Getting back to scienceAustralia
Australian climate change scientists do not need much reminding, but if they were looking for evidence yesterday on how difficult the climate change debate has become, they did not have to look far.
Three years ago, the federal election campaign was heavily influenced by the issue of climate change and what political parties would do about it. They all agreed they should do something and committed to a carbon price.
Yesterday, in the ALP’s official campaign launch, in a half hour speech, the current Prime Minister Julia Gillard did not breathe a word about it.
Meanwhile, across the Tasman in New Zealand, which now has a carbon price, a group of climate sceptics, the Climate Science Coalition, asked the High Court to “set aside” the data used by the National Institute of Water and Atmospheric Research to calculate climate change.
Scientists in New Zealand dismissed the action as a “nonsense designed to attract publicity and spread fear, uncertainty and doubt”. But that is exactly the problem the scientific community is facing: such actions are succeeding in doing what they are designed to do, to spread doubt.
Scientists are frustrated. Professor Andy Pitman of the UNSW told a climate change and business conference in Sydney last week that to say that the earth is warming is as scientifically complex as saying that if jump off edge of cliff, you will be subject to gravity.
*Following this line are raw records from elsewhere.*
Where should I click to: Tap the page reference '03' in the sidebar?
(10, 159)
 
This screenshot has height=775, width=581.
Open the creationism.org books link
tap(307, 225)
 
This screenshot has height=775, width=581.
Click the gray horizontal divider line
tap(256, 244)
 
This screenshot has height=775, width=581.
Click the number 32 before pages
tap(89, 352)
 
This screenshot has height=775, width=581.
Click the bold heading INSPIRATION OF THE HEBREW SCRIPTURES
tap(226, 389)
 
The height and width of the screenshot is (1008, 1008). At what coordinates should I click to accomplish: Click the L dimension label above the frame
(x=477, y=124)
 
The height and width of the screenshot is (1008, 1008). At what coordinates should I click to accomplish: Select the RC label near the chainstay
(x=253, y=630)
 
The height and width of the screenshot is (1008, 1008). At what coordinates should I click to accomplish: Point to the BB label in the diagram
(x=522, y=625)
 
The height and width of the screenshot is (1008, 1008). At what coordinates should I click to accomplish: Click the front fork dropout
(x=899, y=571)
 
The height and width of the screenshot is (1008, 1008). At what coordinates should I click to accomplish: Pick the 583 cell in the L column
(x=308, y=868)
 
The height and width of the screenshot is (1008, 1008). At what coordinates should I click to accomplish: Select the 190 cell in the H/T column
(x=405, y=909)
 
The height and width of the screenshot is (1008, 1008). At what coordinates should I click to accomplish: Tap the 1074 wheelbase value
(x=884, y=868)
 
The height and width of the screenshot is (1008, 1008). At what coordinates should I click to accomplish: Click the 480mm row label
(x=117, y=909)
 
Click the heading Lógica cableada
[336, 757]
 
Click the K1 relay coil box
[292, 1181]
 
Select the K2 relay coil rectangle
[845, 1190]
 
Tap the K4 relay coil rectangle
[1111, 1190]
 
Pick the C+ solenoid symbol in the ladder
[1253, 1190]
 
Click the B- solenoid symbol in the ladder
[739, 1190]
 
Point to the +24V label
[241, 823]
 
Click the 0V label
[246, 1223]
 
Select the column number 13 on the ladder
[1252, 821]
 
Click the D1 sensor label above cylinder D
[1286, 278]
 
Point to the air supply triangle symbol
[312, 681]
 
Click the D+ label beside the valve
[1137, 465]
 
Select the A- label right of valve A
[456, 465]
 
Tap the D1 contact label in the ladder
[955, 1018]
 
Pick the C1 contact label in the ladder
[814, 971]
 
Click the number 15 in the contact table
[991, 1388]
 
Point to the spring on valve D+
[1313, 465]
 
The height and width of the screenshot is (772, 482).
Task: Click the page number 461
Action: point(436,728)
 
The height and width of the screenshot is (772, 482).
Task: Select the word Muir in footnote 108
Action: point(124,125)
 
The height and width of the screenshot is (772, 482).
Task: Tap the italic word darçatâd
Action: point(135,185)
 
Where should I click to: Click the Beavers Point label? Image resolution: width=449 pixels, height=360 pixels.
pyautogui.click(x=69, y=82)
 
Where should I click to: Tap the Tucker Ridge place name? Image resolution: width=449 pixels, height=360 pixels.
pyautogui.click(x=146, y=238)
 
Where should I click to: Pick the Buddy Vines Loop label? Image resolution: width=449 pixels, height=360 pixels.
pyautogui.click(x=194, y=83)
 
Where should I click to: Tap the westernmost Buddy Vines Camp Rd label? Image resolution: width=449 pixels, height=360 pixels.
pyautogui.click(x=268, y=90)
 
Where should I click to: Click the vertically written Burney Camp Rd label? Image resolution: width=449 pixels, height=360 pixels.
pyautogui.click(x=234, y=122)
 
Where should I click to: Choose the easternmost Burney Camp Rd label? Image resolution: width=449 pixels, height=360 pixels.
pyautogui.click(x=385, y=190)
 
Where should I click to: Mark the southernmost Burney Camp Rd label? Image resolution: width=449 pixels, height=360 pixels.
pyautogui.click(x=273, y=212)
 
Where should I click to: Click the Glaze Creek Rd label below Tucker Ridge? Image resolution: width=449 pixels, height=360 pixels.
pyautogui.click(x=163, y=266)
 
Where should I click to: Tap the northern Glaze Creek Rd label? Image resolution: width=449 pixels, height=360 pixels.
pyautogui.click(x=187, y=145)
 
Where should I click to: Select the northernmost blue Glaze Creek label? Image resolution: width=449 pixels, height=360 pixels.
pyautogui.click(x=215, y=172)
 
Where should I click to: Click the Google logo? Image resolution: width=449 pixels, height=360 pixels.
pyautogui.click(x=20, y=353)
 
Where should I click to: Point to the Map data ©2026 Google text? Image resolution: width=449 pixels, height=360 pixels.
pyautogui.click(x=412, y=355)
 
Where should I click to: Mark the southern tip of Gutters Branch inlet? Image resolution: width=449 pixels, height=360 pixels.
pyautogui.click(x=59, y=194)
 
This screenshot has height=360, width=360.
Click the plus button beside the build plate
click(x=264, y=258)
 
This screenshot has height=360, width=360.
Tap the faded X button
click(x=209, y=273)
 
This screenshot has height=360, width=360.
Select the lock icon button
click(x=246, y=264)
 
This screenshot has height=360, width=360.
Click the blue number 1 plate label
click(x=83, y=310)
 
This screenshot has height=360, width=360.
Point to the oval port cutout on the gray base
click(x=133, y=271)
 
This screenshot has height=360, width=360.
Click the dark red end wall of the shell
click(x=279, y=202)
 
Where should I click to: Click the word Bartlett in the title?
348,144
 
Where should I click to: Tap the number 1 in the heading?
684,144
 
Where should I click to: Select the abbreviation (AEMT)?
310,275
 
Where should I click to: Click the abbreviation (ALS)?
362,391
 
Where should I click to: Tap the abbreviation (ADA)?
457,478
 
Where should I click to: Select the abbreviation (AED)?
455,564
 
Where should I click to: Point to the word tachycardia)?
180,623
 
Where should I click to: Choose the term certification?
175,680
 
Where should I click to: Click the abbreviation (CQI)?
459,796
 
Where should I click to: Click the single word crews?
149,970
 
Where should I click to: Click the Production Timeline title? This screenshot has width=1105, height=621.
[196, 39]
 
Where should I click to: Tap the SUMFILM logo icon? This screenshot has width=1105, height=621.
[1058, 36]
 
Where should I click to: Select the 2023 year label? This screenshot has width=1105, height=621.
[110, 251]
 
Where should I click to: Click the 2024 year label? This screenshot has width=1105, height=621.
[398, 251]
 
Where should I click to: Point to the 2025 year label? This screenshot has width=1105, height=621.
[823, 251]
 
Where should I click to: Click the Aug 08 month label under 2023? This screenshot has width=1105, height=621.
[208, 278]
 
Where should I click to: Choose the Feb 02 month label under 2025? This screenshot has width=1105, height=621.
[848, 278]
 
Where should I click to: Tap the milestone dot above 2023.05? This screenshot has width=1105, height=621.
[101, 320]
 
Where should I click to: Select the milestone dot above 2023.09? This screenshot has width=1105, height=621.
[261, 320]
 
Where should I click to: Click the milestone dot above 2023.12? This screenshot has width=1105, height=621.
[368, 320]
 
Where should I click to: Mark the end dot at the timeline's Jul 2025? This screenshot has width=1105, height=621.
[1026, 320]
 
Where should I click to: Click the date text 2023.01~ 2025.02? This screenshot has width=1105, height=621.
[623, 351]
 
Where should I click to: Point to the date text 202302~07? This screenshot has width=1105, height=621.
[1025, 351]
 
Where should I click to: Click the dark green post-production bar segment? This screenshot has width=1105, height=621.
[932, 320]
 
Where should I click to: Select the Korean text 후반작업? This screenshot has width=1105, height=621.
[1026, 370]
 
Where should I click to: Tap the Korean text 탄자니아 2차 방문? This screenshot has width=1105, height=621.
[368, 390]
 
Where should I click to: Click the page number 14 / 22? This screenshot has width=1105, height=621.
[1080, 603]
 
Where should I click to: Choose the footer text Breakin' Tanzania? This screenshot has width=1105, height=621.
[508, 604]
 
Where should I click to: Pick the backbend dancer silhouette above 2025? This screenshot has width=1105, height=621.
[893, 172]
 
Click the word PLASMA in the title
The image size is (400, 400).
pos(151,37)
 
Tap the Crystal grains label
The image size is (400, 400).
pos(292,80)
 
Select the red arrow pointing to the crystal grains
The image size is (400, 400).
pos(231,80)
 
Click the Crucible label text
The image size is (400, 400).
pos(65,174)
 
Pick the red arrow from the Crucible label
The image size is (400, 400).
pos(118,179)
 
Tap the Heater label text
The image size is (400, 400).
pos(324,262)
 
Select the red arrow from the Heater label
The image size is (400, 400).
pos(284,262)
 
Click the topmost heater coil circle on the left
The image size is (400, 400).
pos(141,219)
Clearly, not everyone accepts that. If they did, we would already have a price on carbon and clear policies to reduce greenhouse gas emissions as quickly as possible. But enough doubt has been sown to make this issue 'politically difficult' – Tony Abbott said yesterday he thought there was a “credible scientific counterpoint" to the work of the UN’s Intergovernmental Panel of Climate Change – and scientists are recognising that they may be at least partly to blame.
The Australian Academy of Science has brought together leading climate change scientists and compiled a new document, released yesterday, that it hopes will better inform the broader community about the science that underpins the debate around climate change.
“There is a sense of frustration,” says Kurt Lambeck, the immediate past president of the academy. “This was a very important issue that was getting a lot of debate and consensus was being reached. Somewhere along the line, the debate started to fall apart.” He said the complexity of the science, and its uncertainties, particularly in predictive models, meant that it was difficult for many in the community to understand. Hence, the new document.
The document, titled “Science of Climate Change: Questions and Answers,” is based around four principal lines of evidence – physical principles that say that greenhouse gases trap heat and keep the planet warmer than it would otherwise be; the record of the distant past, which shows that climate can be sensitive to small external influences; measurements from the recent past, which show that the earth is warming and that this is leading to other environmental changes; and climate models, which say that unless greenhouse gas emissions are reduced, and concentrations stablised, warming will continue.
The paper seeks to address seven questions: What is climate change? How has the earth's climate changed in the distant past? And the recent, past? Are human activities causing climate change? And if so, how it will evolve in the future? What will the consequences be? And how do we deal with the uncertainty?
Which makes it a significant document, and one that might not be easily distilled in newspaper headlines or radio and TV grabs, where a simple “no, it’s not” seems sufficient to challenge the contention that “yes, it is.”
“What is being attempted is probably one of the most complex challenges that the scientific community has ever faced and potentially one of the most important,” says Lambeck.
“There will be debate in scientific community on the science, mistakes will be made and they will be corrected. This is part of the process. The challenge for observors and reporters is to draw distinction between the genuine, and smokescreens by those who have little understanding of the science.”
Lambeck says the scientists had considered a large document, but were conscious of the need to make it accessible. He describes it as a “trustworthy reference book that is not too arduous too read.”
But not quite soon enough – or perhaps even simple enough – to push for inclusion in the re-election campaign of a fearful government. Just in time, perhaps, for the citizens assembly, when the ability of scientists to communicate their message in a series of sound-bites for the popular media, and deal with the naysayers, will test the limits of their patience once again.
This article first appeared on Climate Spectator on August 17.